_DESCRIPTION OF THE TASK_.
Reproduce everything from the line containing "Screen dimensions: 636x359" down to the end of the data below, character for character and with the pictures left out.

_RECORD EXTRACTS_.
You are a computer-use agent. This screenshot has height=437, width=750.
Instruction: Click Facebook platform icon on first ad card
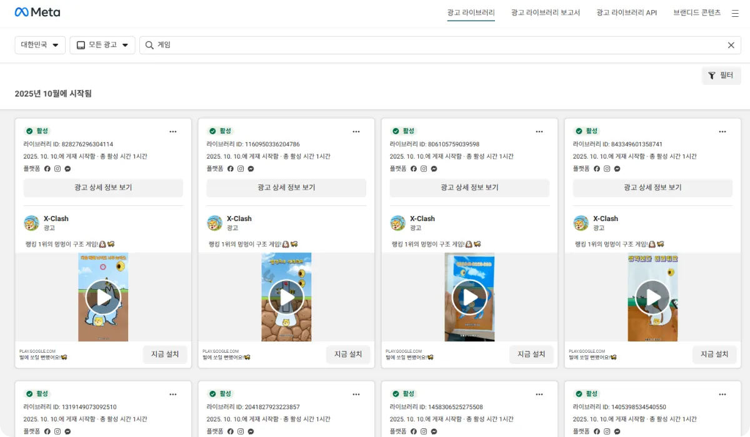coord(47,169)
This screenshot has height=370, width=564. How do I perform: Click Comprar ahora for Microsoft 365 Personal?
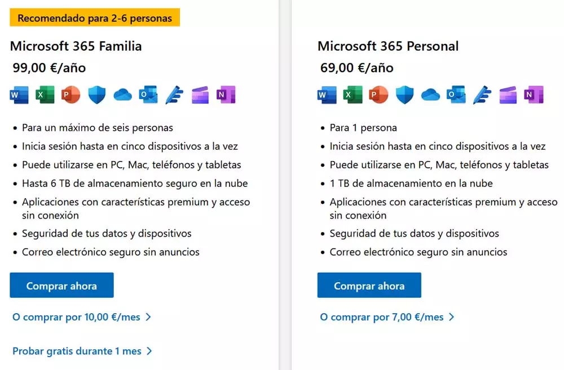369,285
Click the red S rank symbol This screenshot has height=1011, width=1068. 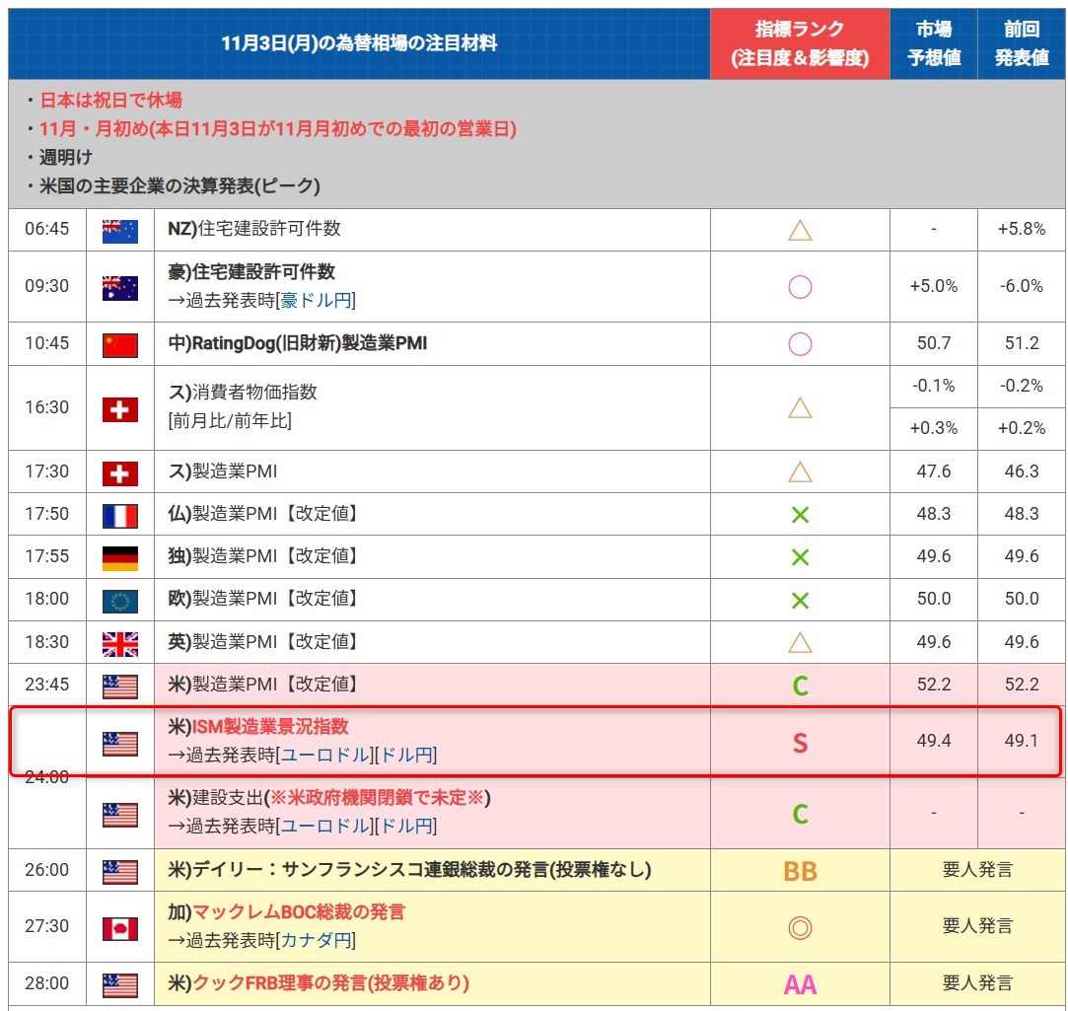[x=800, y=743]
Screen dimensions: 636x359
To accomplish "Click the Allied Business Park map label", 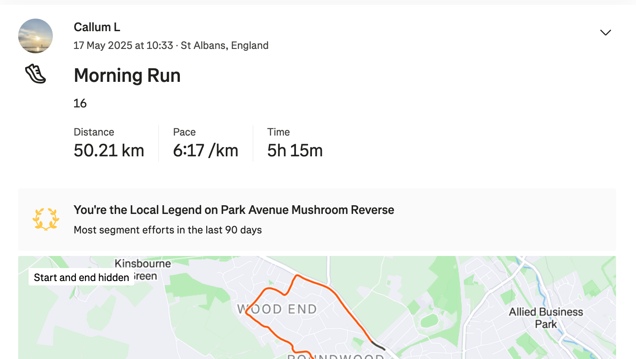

_THE ANSWER_.
Screen dimensions: 636x359
To accomplish "Click the Allied Business Park map label", 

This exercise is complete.